4. Install WebLogic Server. Execute "java -jar wls1036_generic.jar" to begin the installation wizard.

Welcome

Create New Middleware Home Directory

Skip Security Updates

Select Typical Install Type

JDK Selection

Product Installation Directories

Installation Summary

Installation Progress

Uncheck "Run Quickstart" and click "Done"

5. Apply Oracle WebLogic patches if necessary. Refer here for more details. Given below is an example of apply a patch on WebLogic in general.

Example
Oracle WebLogic Server 14182177
Fixes the error: StuckThreads in AdminServer.

# Create cache directory
mkdir /home/oracle/Oracle/Middleware/utils/bsu/cache_dir

# Unpack patch to cache directory
unzip p14182177 _1036_Generic.zip -d /home/oracle/Oracle/Middleware/utils/bsu/cache_dir

# Remove README file
rm /home/oracle/Oracle/Middleware/utils/bsu/cache_dir/README.txt

# Run WebLogic Smart Update Utility
sh /home/oracle/Oracle/Middleware/utils/bsu/bsu.sh

Smart Update Utility

Click the green arrow to apply patch

Oracle Support Notice

Validation

Applied patch moves to the Default section

File > Exit

Patches Applied in My Environment



6. Install Oracle SOA Suite 11.1.1.9.0. Unpacking V75849-01_1of2.zip and V75849-01_2of2.zip should produce 6 disk directories. Navigate to the Disk1 directory and begin the installation wizard by executing "./runInstaller -jreLoc $JAVA_HOME".

Welcome

Skip Software Updates

Prerequisite Checks
Had one missing package:
sudo yum install compat-libcap1
Specify Installation Location
Used default values

Application Server: WebLogic Server

Installation Summary

Installation Progress

Installation Complete



7.  Install Oracle Identity and Access Management 11g Release 2 (11.1.2.3.0). Unzipping "ofm_iam_generic_11.1.2.3.0_disk1_1of3.zip", "ofm_iam_generic_11.1.2.3.0_disk1_2of3.zip", and
"ofm_iam_generic_11.1.2.3.0_disk1_3of3.zip" should produce 3 disk directories. To begin the installation wizard, navigate to "Disk1" directory and execute "./runInstaller -jreLoc $JAVA_HOME".

Welcome

Skip Software Updates

Prerequisite Checks

Installation Location
Used default values

Installation Summary

Installation Progress

Installation Complete


7. Create a  new WebLogic Domain for Oracle Identity and Access Management 11.1.2.3.0. Navigate to "$MW_HOME/Oracle_IDM1/common/bin" and the execute the config,sh script.

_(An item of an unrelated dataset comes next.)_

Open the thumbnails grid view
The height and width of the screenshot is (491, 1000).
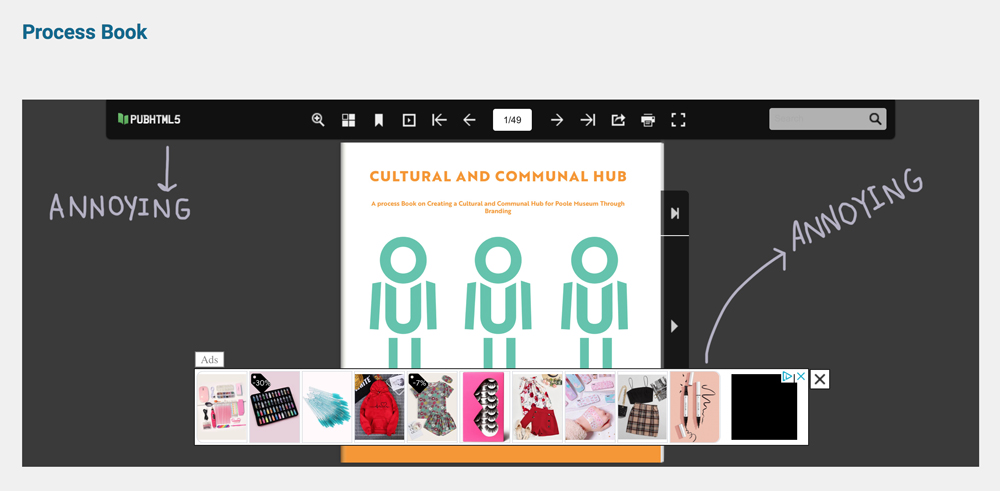[348, 120]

Create a new WebLogic domain

Only select Oracle Identity Manager.
The required components are automatically selected.
Part 1

Continuation Part 2

Continuation Part 3

Specify Domain Name and Location

Set WebLogic Administrator 

JDK Selection

Configure JDBC Component Schema

Test JDBC Component Schema

Optional Configuration

Configuration Summary
Creating Domain


8. Configure Database Security Store for an Oracle Identity and Access Management domain.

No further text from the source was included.